Uluslararası ve sivil toplum örgütlerinden gelen raporlar ve son anketler, AB’deki Müslümanlara karşı hoşgörüsüzlük ve ırkçılığın arttığını belgelemekte.

AB genelinde artan Müslüman düşmanlığına sadece 2018 yılında Almanya’da gündeme gelen saldırıları örnek olarak paylaşmak bile yeterli durumun ne derece vahim olduğunu göstermek için. 

Almanya İçişleri Bakanlığı, Almanya’da Müslümanlara ve camilere 578’den fazla saldırı düzenlendiğini, bunun büyük bölümünün ırkçı saldırılar olduğunu açıkladı. 2018 Ocak-Eylül ayları arasındaki saldırılara ilişkin verilerin yıl sonuna kadar daha da artabileceği belirtildi. 2017 yılındaki kayıtlara göre ise 780 saldırı olduğu hatırlatıldı. Saldırılara nefret suçlarının da dahil edildiğini bundan dolayı hakaret saldırılarının yanı sıra kurum ve kuruluşlar ile şahıslara yapılan fiziki saldırıların da verilere ilave edildiği ifade edildi.

Yaralanan Müslümanların sayısında artış olduğu kaydedildi. İçişleri Bakanlığı verilerine göre 2017 yılında saldırılarda yaralanan Müslümanların sayısı 27 olurken 2018’in ilk 9 ayında yaralanan Müslümanların sayısının 40’a çıktığı aktarıldı. 

Müslüman sivil toplum örgütleri ise bu istatistiklerin tüm suçları kapsamadığını ve yalnızca kısmen gerçekliği yansıttığını belirtilerek “Almanya İçişleri Bakanlığının yaptığı açıklama kayıtlara geçen verilerdir.
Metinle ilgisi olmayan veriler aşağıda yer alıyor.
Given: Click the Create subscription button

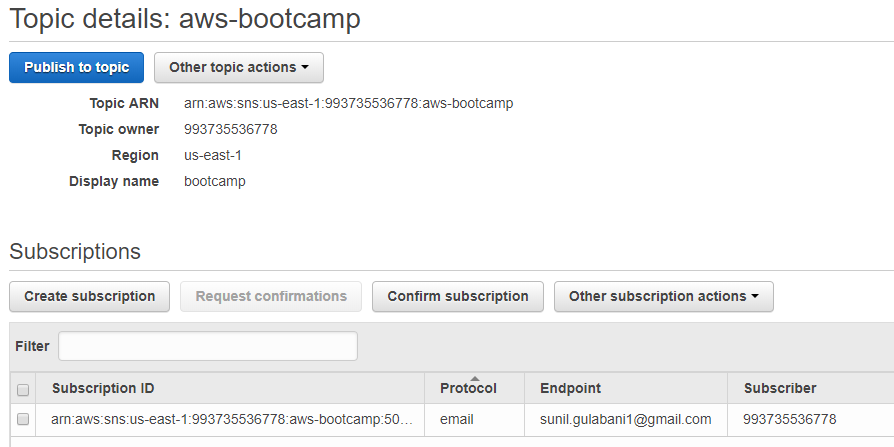Looking at the screenshot, I should (x=90, y=296).
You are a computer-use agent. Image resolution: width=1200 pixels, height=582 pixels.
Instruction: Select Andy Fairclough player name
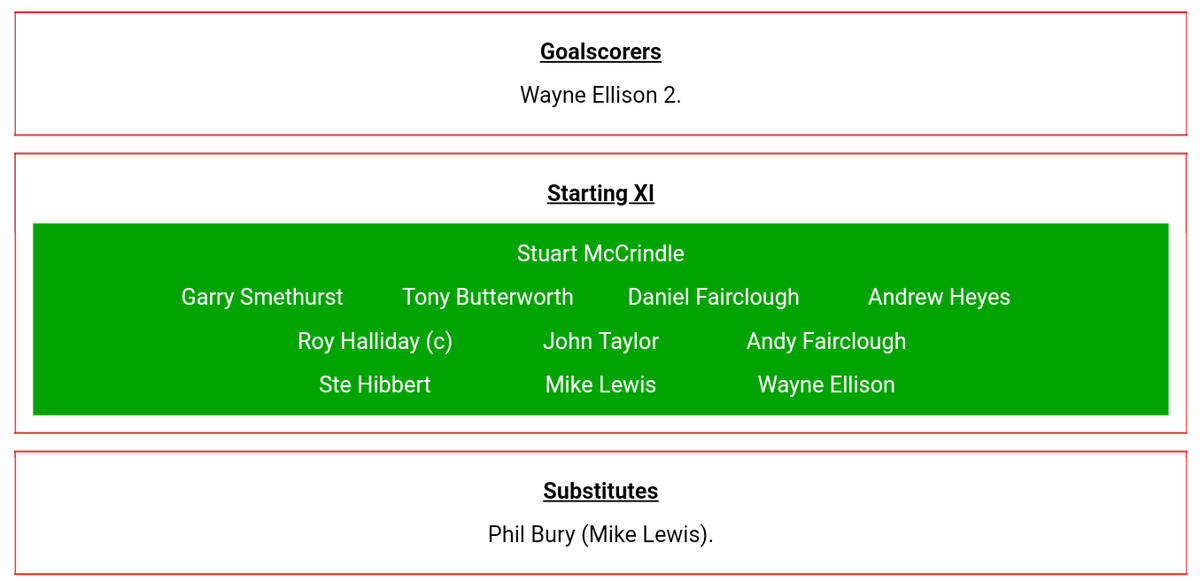tap(826, 342)
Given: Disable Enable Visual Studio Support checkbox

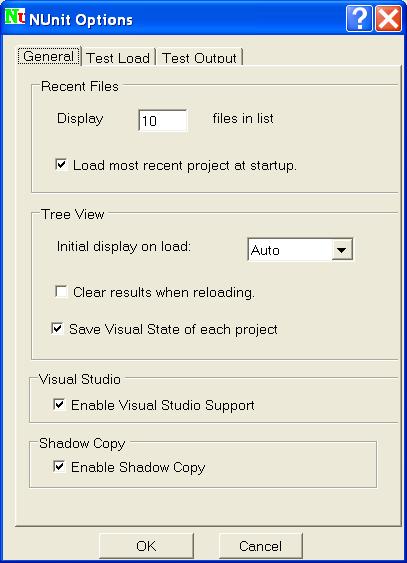Looking at the screenshot, I should click(x=59, y=404).
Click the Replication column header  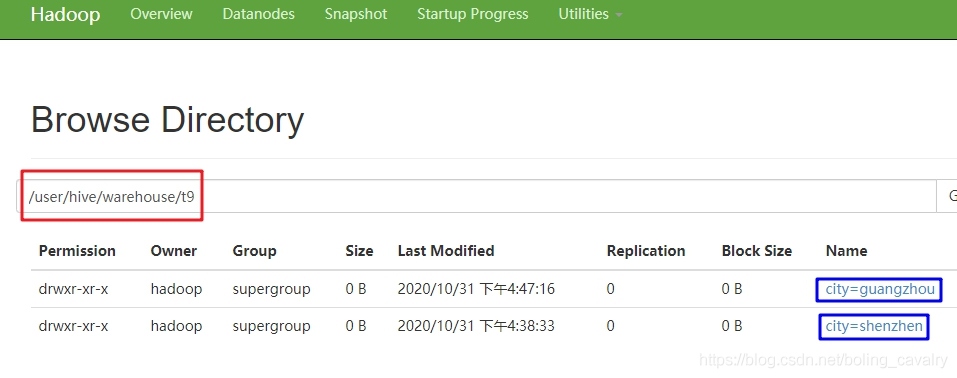pyautogui.click(x=646, y=251)
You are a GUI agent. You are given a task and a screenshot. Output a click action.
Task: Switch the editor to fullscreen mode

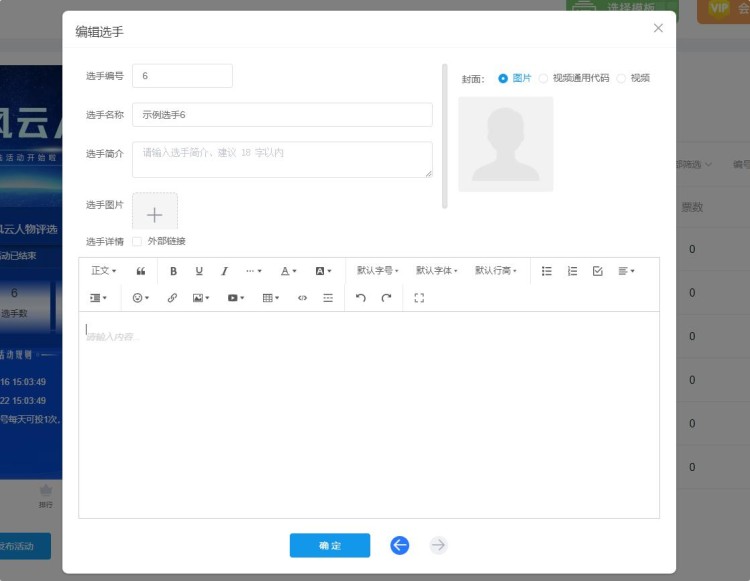(419, 298)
Birçok olay kayıtlara girmediği için sayılarda düşüş görünüyor. Saldırılarda birçok karanlık noktada bulunuyor” dediğini de hatırlatmak isteriz. 

Evet, bir 24 ve 25 Aralık günlerinde daha Avrupa Noeli kutlarken Avrupalı Müslümanların can ve mal güvenliği ciddi tehdit altında.

Avrupa’da Müslüman düşmanlığının yayılmasını önlemek için ilk önce AB genelinde Müslümanlara yönelik ayrımcılığa son vermek gerekiyor. Müslümanların dini bayramları da aynı Hristiyanların dini bayramlarında olduğu gibi resmi tatil olarak kabul edildiğinde yani eşit haklar gündeme geldiğinde normalleşme sağlanır. Irkçılara verilecek en doğru mesaj budur. 

AB, tüm insanların yani Hristiyanların, Müslümanların birliği ise bunu pratikte de ispatlamalıdır.